Verschiebe in den Antworten jede Koordinate um 21, also addiere zu jeder Zahl 21. Gib dazu die Zeilen von der Zeile mit "You are a computer-use" bis einschließlich der Zeile mit "pyautogui.click(x=361, y=57)" vollständig samt Anweisungen wieder, und nur diese.

*ANGEZEIGTE DATEN*
------------------------------------------------

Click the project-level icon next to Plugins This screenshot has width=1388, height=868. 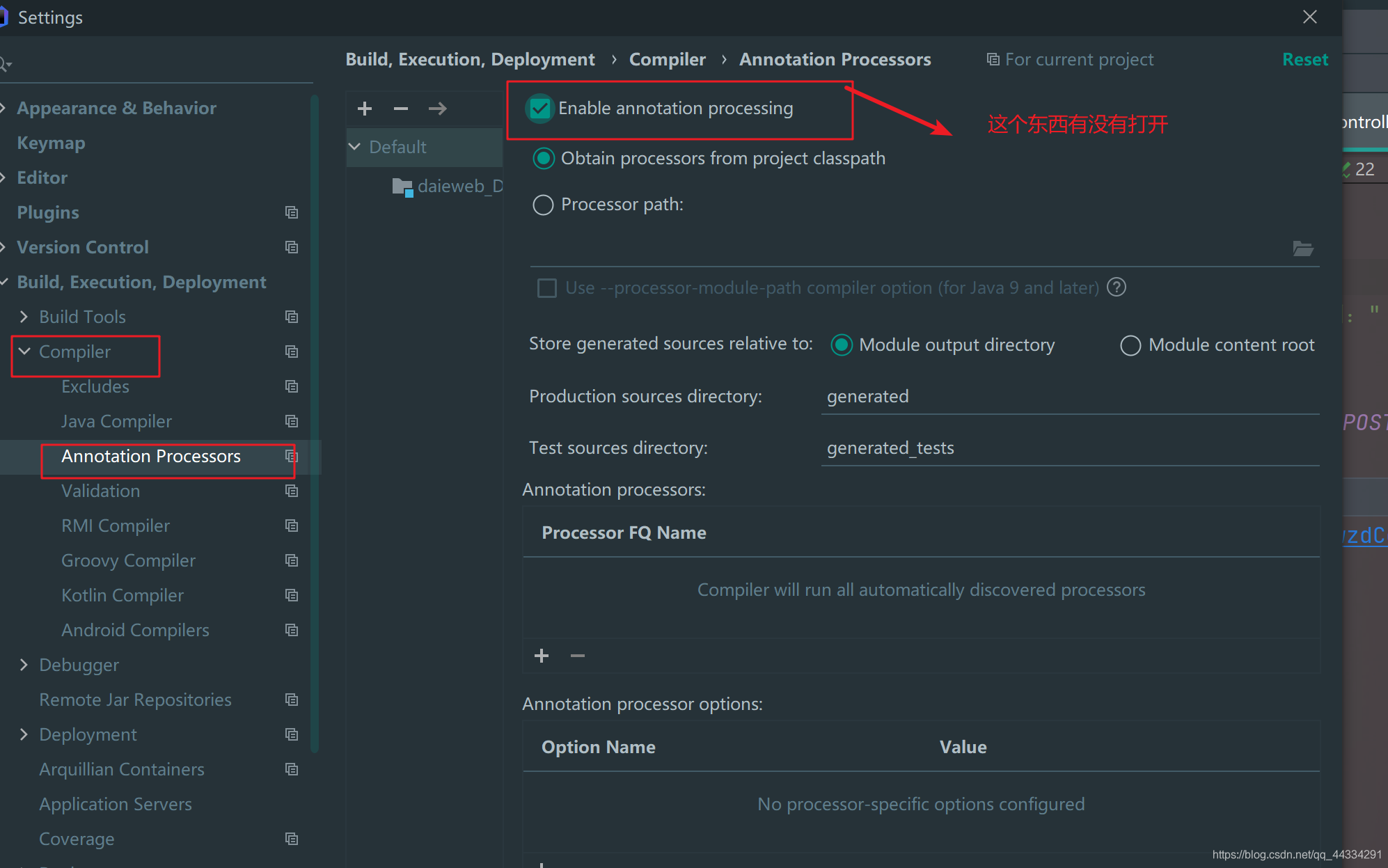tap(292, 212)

------------------------------------------------

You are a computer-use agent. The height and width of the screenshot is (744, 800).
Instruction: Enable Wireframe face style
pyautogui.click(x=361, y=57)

------------------------------------------------

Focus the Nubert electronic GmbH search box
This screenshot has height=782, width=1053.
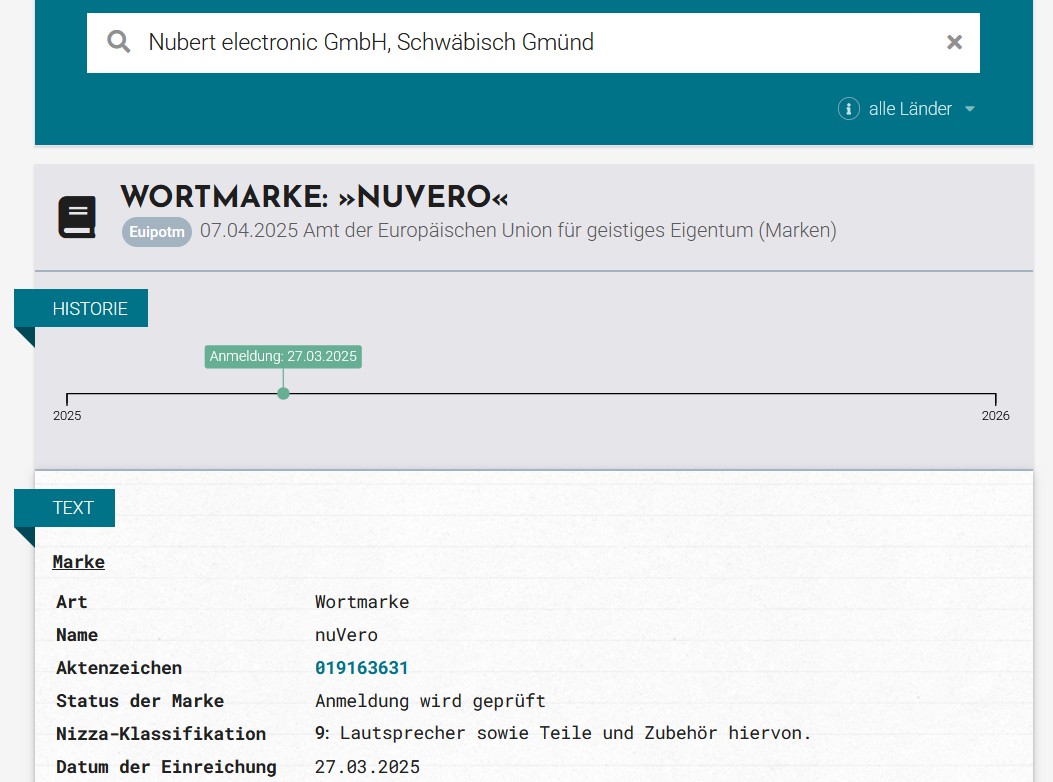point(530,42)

------------------------------------------------

*ERGEBNIS DER ÜBUNG*
You are a computer-use agent. The height and width of the screenshot is (744, 800).
Instruction: Enable Wireframe face style
pyautogui.click(x=382, y=78)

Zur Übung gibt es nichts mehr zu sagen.